## Dec 28, 2011

### World Peak Oil

In my last post I wrote a bit about Canadian oil production vs. our proven reserves and gave some projections on how long our reserves might last. Our government says that our oil reserves will last 200 years, however I showed that that is subject to the fragile assumption that there will be no increase in production during that time. The post further shows that over the last 30 years Canadian oil production has averaged about 2.65% growth per year, so using that as a baseline for future oil growth the length of time until Canadian reserves run dry is about 70 years.

This post will blow all that out of the water and show that 70 years is much longer than a more realistic estimate.

I picked up some data from the CIA World Factbook on global oil consumption and proven reserves. From this we can see that world consumption is about 36.75 billion barrels of oil per year, and the total proven reserves is about 1.48 trillion barrels.
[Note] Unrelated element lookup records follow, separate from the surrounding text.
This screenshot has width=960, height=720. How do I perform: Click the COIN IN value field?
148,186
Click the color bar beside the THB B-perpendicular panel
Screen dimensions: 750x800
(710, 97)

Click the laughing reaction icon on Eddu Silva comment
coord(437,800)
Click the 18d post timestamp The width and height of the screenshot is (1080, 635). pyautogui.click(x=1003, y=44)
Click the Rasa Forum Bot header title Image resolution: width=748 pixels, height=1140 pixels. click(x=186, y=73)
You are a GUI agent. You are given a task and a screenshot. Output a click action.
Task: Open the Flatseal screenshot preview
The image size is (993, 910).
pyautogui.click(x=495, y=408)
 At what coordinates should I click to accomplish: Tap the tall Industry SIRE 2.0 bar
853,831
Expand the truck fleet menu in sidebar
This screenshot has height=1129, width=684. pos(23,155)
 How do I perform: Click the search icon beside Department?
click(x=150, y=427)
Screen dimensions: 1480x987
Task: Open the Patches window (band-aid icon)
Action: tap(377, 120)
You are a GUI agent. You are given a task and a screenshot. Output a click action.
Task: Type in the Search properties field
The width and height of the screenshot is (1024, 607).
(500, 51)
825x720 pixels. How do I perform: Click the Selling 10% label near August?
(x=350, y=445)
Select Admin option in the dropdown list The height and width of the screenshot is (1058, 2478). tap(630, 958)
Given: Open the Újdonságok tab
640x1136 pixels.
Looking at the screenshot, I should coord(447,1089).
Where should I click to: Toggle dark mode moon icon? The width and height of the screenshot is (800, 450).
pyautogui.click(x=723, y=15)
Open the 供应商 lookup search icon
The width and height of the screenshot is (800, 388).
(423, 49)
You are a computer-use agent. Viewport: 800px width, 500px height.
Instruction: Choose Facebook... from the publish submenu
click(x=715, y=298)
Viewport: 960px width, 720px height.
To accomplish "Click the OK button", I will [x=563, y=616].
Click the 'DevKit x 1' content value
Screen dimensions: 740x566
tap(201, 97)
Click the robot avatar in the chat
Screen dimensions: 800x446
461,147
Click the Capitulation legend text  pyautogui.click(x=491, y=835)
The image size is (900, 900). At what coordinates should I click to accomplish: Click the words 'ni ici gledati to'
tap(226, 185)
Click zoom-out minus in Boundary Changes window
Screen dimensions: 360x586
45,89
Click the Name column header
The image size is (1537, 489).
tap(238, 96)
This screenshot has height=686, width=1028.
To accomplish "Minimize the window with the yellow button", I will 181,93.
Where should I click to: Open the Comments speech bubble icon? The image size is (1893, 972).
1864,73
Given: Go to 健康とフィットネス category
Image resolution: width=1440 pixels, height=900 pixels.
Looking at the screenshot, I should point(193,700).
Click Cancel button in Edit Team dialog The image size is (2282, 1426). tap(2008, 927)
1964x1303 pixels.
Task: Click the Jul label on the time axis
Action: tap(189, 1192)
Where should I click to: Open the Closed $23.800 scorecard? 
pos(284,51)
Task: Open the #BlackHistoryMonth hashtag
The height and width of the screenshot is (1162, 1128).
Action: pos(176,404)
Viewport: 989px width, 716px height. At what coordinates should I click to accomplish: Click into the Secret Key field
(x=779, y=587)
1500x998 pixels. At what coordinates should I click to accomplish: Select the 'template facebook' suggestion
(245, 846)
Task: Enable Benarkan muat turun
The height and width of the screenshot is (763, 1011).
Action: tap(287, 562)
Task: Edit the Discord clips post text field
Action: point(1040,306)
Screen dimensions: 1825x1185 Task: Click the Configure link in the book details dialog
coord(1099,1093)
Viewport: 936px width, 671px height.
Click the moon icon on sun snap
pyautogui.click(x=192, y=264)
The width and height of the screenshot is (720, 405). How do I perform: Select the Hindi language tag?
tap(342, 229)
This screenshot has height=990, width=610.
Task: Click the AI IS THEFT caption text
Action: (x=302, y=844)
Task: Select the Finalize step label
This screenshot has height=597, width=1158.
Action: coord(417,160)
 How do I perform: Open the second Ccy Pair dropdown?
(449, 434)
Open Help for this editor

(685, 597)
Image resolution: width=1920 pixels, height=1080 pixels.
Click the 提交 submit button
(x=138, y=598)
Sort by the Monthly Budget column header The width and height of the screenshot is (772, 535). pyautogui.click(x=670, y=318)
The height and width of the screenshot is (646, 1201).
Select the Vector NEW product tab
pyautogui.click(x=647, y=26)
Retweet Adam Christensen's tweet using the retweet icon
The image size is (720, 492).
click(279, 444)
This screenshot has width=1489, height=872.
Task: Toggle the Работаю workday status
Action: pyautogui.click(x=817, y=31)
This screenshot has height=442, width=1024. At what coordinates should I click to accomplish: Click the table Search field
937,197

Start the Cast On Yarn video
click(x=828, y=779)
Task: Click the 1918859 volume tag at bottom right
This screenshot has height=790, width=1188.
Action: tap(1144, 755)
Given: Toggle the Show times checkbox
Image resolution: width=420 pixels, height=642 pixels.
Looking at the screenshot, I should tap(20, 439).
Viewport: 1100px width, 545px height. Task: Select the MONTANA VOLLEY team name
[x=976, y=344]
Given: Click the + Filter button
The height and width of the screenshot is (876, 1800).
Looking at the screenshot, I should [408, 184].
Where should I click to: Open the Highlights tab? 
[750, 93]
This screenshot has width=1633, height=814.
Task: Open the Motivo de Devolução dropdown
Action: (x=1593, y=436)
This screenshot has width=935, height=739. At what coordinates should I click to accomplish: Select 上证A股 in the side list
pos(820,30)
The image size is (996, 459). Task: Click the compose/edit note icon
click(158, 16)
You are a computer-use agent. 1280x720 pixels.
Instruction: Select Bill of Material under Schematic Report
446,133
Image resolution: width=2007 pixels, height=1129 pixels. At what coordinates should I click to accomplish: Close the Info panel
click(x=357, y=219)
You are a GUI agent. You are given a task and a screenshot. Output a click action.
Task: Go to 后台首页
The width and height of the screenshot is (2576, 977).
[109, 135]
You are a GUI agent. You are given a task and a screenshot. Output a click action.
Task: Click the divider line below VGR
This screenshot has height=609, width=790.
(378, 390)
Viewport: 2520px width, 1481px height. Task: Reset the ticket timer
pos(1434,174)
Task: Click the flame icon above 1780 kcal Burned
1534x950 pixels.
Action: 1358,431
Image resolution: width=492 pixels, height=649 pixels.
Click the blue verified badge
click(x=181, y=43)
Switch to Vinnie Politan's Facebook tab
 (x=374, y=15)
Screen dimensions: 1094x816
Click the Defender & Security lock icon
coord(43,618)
If we do the simple calculation of just dividing reserves by consumption we get just over 40 years. This means that if oil consumption does not grow any more, we will run out of all the oil we have proven to exist in 2051. This seems like a long time away, however it is within one human lifetime: I will turn 65 in 2051.

That is assuming that there will be no growth in consumption during those 40 years. Looking at this page the average growth rate in oil consumption is 1.18% per year (using a geometric mean since this is a growth rate). If we predict that oil consumption will continue to rise at this rate, we will run out of our reserves a bit sooner: just under 33 years from now, sometime in 2044. This is less than half of our prediction from the Canadian example, and one sixth of the Canadian government's prediction of how long our oil supplies will last.

How is it that the amount of time here is so much smaller than in the Canadian case? Why is it that the world oil reserves will somehow be drained sooner than the Canadian ones, a logical impossibility? The main culprit here is our assumption that Canadian oil production will continue to grow at 2.65% and not something higher. If you look at global oil production by country you can see that four countries (Russia, the USA, China and Iran) all have much higher production than Canada but all have lower proven reserves; they will run out of their oil far sooner than we will. When that happens, consumers around the world who want oil will have to turn to somebody else. Will our 2.65% per year increase in production be able to satisfy those consumers once other sources start running out?

As in the last post, I am stressing that this is not driven by ideology. There is no liberal or conservative bias here, it is just numbers from reasonably good sources and simple, widely known mathematics. You can repeat this analysis yourself and see that you will come to the same numbers. The R code for this one is available here, you'll need the data that I listed above and then convert the CIA files from fixed-width format to CSV format.